YaleGlobal Online (yep, published by Yale) takes a pretty hard anti-desalination position with:
Desalination is not a solution to freshwater shortages being reported by many dry regions around the globe, including many sections of the United States. Adam Scow of Food & Water Watch argues that conservation of water is the better strategy and notes that “the technology is being pushed by private interests looking to profit from the sale of water while sticking the public with its high financial and environmental costs.” Desalination has high energy costs, and the leftover salt is a pollutant. He explains that about 80 percent of California’s water, for example, is used for agriculture purposes. Farmers could plan for efficient water use by using more care in selecting crops appropriate for their region’s climate and ecology. The United States and other nations could do more to protect freshwater supplies by collecting rainwater and keeping up with maintenance of crucial water infrastructure systems. – YaleGlobal
I've not been reading this publication long enuff to know if this summary before a piece they publish is their editorial position. Probably just a summary of the piece, but still...

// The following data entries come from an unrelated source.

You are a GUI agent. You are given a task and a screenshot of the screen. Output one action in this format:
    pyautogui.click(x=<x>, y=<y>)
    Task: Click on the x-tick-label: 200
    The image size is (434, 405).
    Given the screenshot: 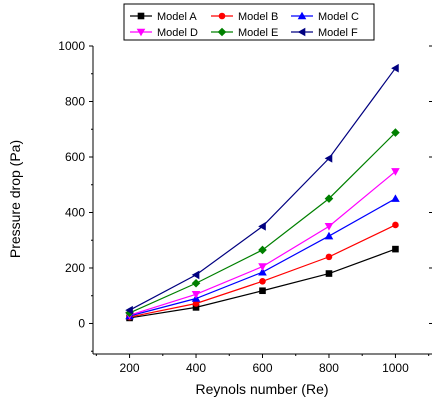 What is the action you would take?
    pyautogui.click(x=130, y=368)
    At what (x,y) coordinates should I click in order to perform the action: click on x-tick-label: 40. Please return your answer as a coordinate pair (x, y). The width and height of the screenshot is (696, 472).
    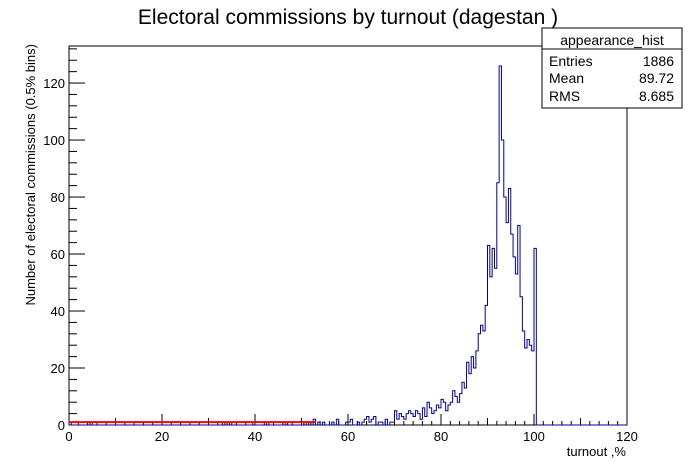
    Looking at the image, I should click on (255, 436).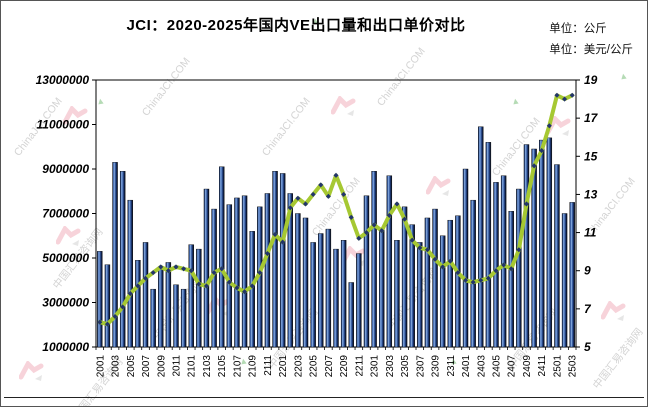  What do you see at coordinates (192, 366) in the screenshot?
I see `x-axis-label: 2101` at bounding box center [192, 366].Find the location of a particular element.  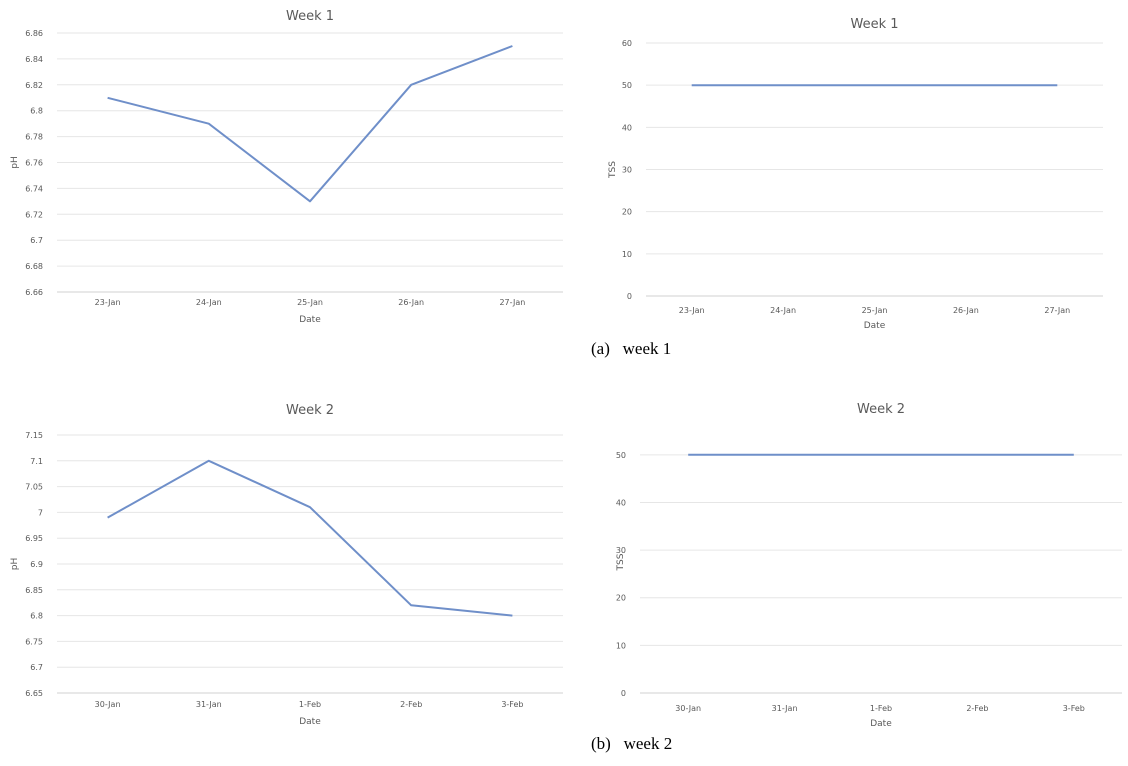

One of Adam Scow's complaints is that desalination is an energy hog. I say, Big Energy is good if it goes for a good cause, like getting water. Our tech evolution just has to make Big Energy cleanly. If there is a lot of salt left over, our tech evolution just has to learn how to repurpose, recycle or store it safely. We can tech-evolve just about any problem. Except for a shortage of water. I agree with everything he says, BTW, about conserving water. Check it out. If you've got nothing better to do, "comment" here on whether you buy Scow's arguments.
Bad press for desalination. Darn. Fooey.